Foreclosure Activity UP

Softer Appreciation rates drove foreclosure activity to its highest level in two years during the first quarter, including a 19.1% annual spike in Los Angeles County. However foreclosure activity is coming off all time low levels and would have to double or triple to cause market distress, said DataQuick Information Systems.

In the year's first three months, lenders issued 18,668 default notices to California homeowners, up an annual 28.7% and 23.4 increase from the 2005 fourth quarter. The Last time it was this high was the 18,738 notices at the fourth quarter of 2003.

Across the county, 4,211 homeowners received the notices, the first step in the foreclosure process. That's the most since 4,736 in the first quarter of 2004.

By comparison, an average of 11,211 default notices were issued each quarter in the county over the past 14 years. We're coming off the bottom here. We though this would happen stronger, so this is an indicator of a stronger market that we anticipated.

Factors other than appreciation also affect foreclosure activity. They include the amount of equity people have in their property, the type of mortgage, they used and how long they've had that mortgage.

The low point for statewide foreclosure activity came in the third quarter of 2004, when property owners received 12,145 default notices. Activity peaked in the 1996 first quarter which 59,897 notices. Default statistics go back to 1992.

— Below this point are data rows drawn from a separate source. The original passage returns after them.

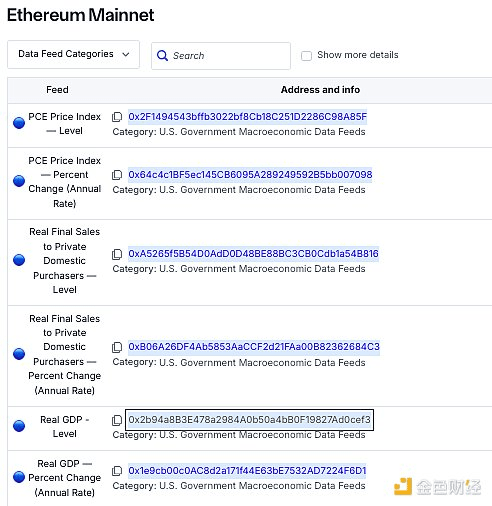
Task: Click blue dot beside PCE Price Index Level
Action: 19,123
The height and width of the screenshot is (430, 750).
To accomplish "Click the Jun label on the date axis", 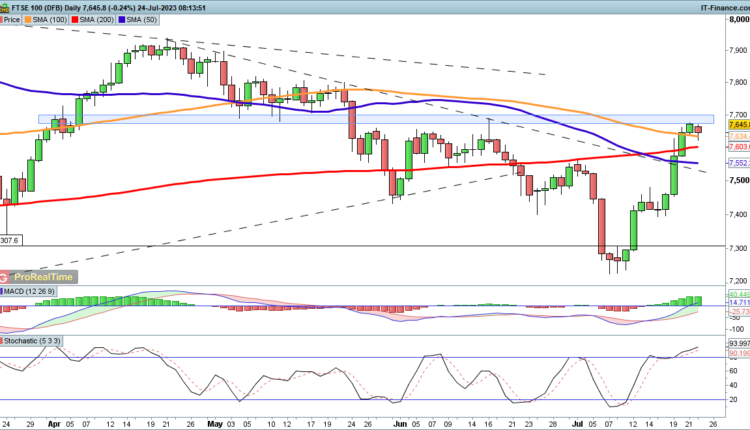I will point(400,422).
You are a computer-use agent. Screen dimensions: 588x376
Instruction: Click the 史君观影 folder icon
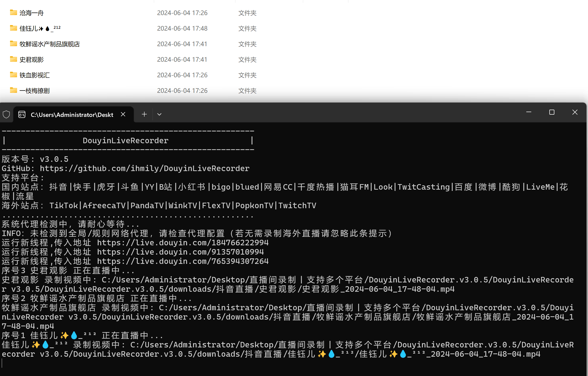tap(13, 59)
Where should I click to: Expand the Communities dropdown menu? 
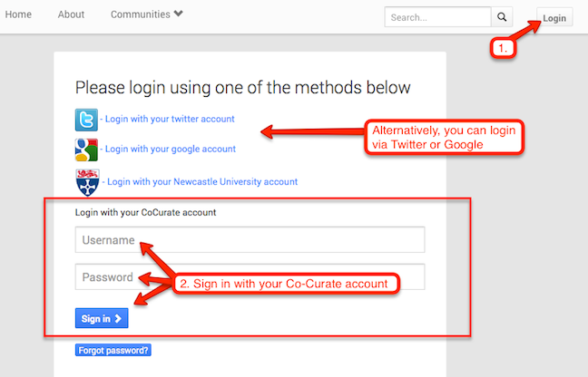(x=147, y=15)

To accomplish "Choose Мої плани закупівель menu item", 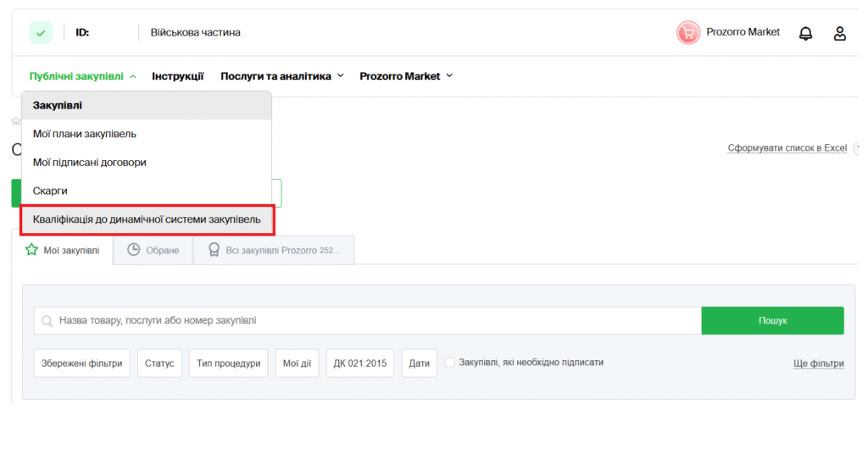I will pos(85,134).
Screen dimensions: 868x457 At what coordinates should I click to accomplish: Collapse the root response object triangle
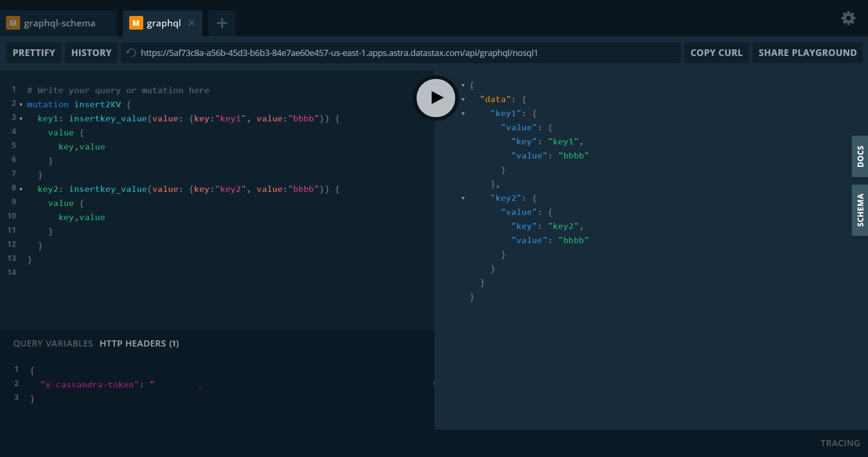point(463,86)
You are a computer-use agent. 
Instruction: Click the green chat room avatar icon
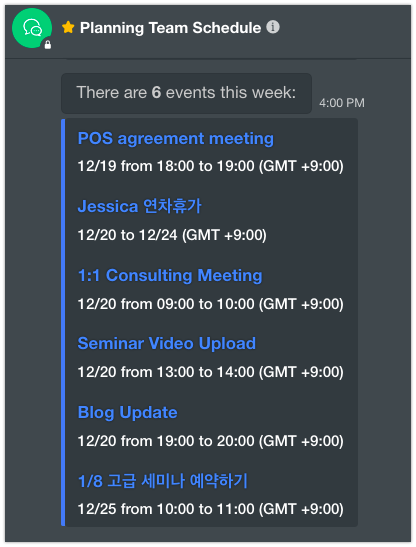(32, 28)
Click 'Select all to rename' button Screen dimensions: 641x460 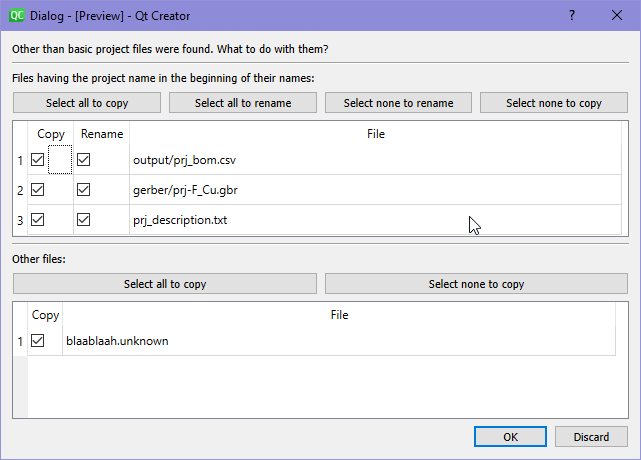click(243, 103)
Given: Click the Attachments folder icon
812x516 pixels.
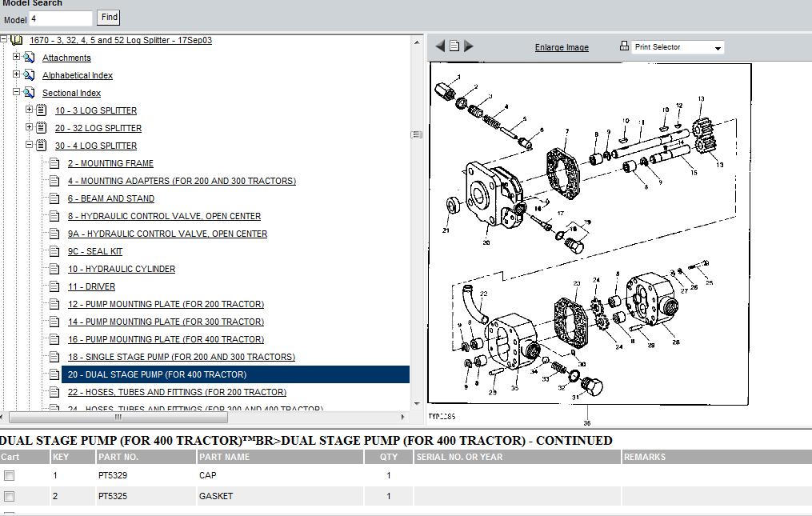Looking at the screenshot, I should (x=30, y=58).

Market watchers have been predicting for months that annual price appreciation rates would narrow and that is now happening.

Statewide, the annual appreciation rate hit a high of 22.8% during the second quarter of 2004. Since then, it's fallen to 12.4% in the first quarter of this year. Only 5% of homeowners who find themselves in default actually lose their homes to foreclosure.

Most are able to stop the foreclosure process by
bringing their mortgage payments current or by selling their home and paying off the mortgage balance.

According to the Deputy Chief Economist at the California Association of Realtors, if this market continues softening the most risk will be faced by relatively new buyers financed with interest only, straight adjustable or other creative loan products.

While the supply of properties for sale increased in the years first two months and helped mitigate the price increases, it fell in March. Inventory is still lean enough to drive price increases, something that will ease the foreclosure risk.

The underlying economic conditions that five rise to large number of foreclosures are really nowhere in sight. You need to have quite a bit of economic distress and we don't expect that over the near future.